Bu yıl Büyük Ermenistan yaratmak düşüncesinde olan taşnak partinin lideri Andronik Hoy şehrini tutmak ve ermeni aysor ordularına birleşmek için 8000 insanla Culfa yolunda Hoy şehrine taraf hareket etti. Ermeniler anlaşmışlardı ki, Hoy şehrini tutub, onun ahalisini öldürdükten sonra on bin ermeni ailesini burada yerleştirmekle Azerbaycan`ın bu kısmını Ermenistan`a birleştirsinler. 
Osmanlı ordusu Salmasa tarafından Hoy`a girdi. Bunu duyan Hoy ahalisi sevinerek dayanışmanı daha da güçlendirdi. Osmanlı ordusu topları dağlarda kurdu, ermenilere ateş etti. Ermeniler kazanmak ümitlerini kayb edip koştular.”
Fakat bu yenilgi de azerilerin katliamına son koymadı. Ermeni yeni planlar çizir, müdafa halkası zayıf olan şehirlere lokal hamleler edip, yeni facialar yapıyolardı. Düşmanlar kendi kötü planlarında rusların Urmiya nehrindeki askeri gemisini kullanmayı bile düşünüyolardı. O gemi 180 kişilik ermeni-aysor askerinin komutunda idi. Amac bu gemide toplar yerleştirip Şerefhan limanına çıkmak, limandakı gemileri kumutuna alıp yeni operasyona başalamk idi. Bu niyete ulaşmak için onlar hertürlü suç işliyor, sakin ahaliyi, din ülemalarını bile katlediyolardı. Ermeni-aysorların saklı niyetlerini açık eden Ağa Mirmuhammet Pişnamaz Halhali`nin katli ermeni vahşiliyinin en iyi örneğidir. 

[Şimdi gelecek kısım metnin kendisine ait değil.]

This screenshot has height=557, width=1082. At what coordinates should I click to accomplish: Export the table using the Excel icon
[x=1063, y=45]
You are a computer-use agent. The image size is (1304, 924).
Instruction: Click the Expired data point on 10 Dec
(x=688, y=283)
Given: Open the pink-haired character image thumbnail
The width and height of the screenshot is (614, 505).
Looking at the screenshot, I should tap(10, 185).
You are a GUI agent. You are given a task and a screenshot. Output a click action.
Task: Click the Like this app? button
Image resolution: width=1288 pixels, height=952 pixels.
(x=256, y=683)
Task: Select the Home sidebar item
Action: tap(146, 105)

Ahmet Kesrevi: “Ermeniler Urmiya`dan kaçdığı zaman yollarda, köylerde görülmemiş vahşilikler yapıyolardı. Onlar Osmanlı ordusunun yaklaştığını hiss ederek şehri terk ettiler. Bu korkunç olaylarda ermeniler ve aysorlar 10 binden fazla Azeriyi katlettiler. Çaresiz halk altı ay zulüm ve işkencelerden sonra ermeni ve aysorların kaçdığına sevindi”.